CRV Core

Foundational, zero-IO core for the CRV stack. This module defines:

Canonical grammar and normalization helpers (enums/EBNF).
Pydantic v2 models for payloads, decisions, context/persona/affect, and row schemas.
Table descriptors and a registry tied to the schema version.
Canonical JSON serialization and hashing helpers.
Light typed IDs/aliases, constants, and error classes.
Versioning metadata and compatibility helpers.

Downstream packages (crv.io, crv.world, crv.mind, crv.viz) depend on these contracts.

Naming and Normalization

Core uses only stdlib + pydantic. No file/network IO except a minimal read of core.ebnf grammar into grammar.py.
Naming policy:
Enum classes: PascalCase
Enum member names: UPPER_SNAKE (Python)
Serialized enum values: lower_snake
All field/column names: lower_snake
Normalization: Free-form string inputs are normalized to canonical lower_snake via helpers in grammar.py.
action_kind_from_value, exchange_kind_from_value, edge_kind_from_value, normalize_visibility, is_lower_snake.
Tests enforce naming via ensure_all_enum_values_lower_snake([...]).

See: src/crv/core/grammar.py

Pydantic v2 Schemas

Models reside in src/crv/core/schema.py.
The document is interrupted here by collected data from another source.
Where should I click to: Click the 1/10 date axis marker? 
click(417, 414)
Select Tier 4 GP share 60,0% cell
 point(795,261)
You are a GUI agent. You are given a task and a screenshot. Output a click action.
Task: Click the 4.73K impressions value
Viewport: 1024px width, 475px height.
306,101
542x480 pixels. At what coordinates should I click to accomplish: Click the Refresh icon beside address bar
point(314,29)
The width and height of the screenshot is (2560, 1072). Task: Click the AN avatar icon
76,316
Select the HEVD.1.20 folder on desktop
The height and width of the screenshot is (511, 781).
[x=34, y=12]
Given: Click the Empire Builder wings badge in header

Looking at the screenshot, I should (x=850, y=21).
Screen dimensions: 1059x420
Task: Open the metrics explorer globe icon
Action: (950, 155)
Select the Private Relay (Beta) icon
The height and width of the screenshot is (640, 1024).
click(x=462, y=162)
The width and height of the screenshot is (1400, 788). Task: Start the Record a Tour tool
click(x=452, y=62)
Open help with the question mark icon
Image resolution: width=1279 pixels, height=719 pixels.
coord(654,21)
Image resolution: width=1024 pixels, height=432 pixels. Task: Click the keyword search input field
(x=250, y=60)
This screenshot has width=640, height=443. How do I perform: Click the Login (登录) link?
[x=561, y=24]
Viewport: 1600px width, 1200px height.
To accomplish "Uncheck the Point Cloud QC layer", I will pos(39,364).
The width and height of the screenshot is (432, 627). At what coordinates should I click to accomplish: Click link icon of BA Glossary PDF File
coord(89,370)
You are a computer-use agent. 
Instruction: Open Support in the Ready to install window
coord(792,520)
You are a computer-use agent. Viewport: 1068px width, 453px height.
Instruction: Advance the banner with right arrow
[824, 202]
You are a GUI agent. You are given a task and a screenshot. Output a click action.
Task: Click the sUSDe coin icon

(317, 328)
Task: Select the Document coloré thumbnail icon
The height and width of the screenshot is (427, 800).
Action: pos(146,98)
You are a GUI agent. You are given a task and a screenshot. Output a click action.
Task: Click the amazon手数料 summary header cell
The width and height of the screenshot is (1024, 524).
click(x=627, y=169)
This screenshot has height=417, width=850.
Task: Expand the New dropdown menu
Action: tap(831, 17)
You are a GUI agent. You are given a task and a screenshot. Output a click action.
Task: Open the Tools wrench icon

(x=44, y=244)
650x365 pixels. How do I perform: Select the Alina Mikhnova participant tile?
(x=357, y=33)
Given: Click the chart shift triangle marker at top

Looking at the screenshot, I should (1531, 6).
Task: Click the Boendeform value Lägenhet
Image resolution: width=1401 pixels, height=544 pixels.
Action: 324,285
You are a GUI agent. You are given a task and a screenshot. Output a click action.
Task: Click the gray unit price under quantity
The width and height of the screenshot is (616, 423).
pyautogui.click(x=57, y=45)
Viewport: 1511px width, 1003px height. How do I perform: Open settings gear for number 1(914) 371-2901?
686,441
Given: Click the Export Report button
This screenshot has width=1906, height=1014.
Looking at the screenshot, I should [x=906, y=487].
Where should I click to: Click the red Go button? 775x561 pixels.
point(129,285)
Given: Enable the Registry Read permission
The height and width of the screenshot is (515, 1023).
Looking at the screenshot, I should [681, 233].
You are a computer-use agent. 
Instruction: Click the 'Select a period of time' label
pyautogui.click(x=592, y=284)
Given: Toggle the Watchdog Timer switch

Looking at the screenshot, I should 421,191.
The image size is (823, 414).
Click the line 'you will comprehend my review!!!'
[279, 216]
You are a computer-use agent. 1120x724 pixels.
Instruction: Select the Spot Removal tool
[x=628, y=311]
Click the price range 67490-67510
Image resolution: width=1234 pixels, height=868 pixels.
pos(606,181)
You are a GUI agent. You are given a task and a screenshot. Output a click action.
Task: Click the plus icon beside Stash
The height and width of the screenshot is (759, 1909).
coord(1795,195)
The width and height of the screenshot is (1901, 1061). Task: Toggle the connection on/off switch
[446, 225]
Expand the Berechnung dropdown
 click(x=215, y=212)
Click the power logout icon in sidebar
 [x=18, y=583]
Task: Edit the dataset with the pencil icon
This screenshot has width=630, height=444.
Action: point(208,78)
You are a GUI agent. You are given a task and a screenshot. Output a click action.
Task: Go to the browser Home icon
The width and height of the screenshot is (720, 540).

Key groups:

Payloads:
Utterance: act/topic/stance/claims/style/audience.
Interpretation: event_type/targets/inferred/salience∈[0,1].
AppraisalVector: valence/arousal/certainty/novelty/goal_congruence∈[0,1].
GraphEdit: operation in { set_identity_edge_weight, adjust_identity_edge_weight, decay_identity_edges, remove_identity_edge } (canonical-only). edge_kind is normalized; use explicit fields:
- Token–token association: edge_kind="object_to_object", subject_id, object_id
- Positive trace: edge_kind="object_to_positive_valence", token_id
- Negative trace: edge_kind="object_to_negative_valence", token_id
- Optional slots: subject_id/object_id/related_agent_id/token_id; weights or decay_lambda as applicable.
RepresentationPatch: edits: List[GraphEdit]; energy_delta? (float).
Decisions:
ActionCandidate: action_type normalized via ActionKind; parameters; score; key.
DecisionHead: token_value_estimates; action_candidates; abstain; temperature.
Context/persona/affect:
ScenarioContext: visibility normalized; optional token_id, labels, channel_name; snapshots.
Persona: persona_id/label/traits.
AffectState: valence/arousal/stress defaults within [0,1].
Rows:
EventEnvelopeRow: envelope_kind in {"action","observation"}; status in {"pending","executed","rejected"}; visibility normalized.
MessageRow: visibility normalized; sender/channel/audience/speech_act/topic_label.
ExchangeRow: exchange_event_type normalized via ExchangeKind; optional side in {"buy","sell"}; quantity/price.
IdentityEdgeRow (Unified): edge_kind normalized via RepresentationEdgeKind; required-fields combination validator (see below).
ScenarioRow: observer perspective with snapshots; visibility normalized; includes context_hash.
DecisionRow: agent-level decisions (chosen_action/candidates/value estimates).
OracleCallRow: invocation metadata and hashes (persona/representation/context), timing, cache flags.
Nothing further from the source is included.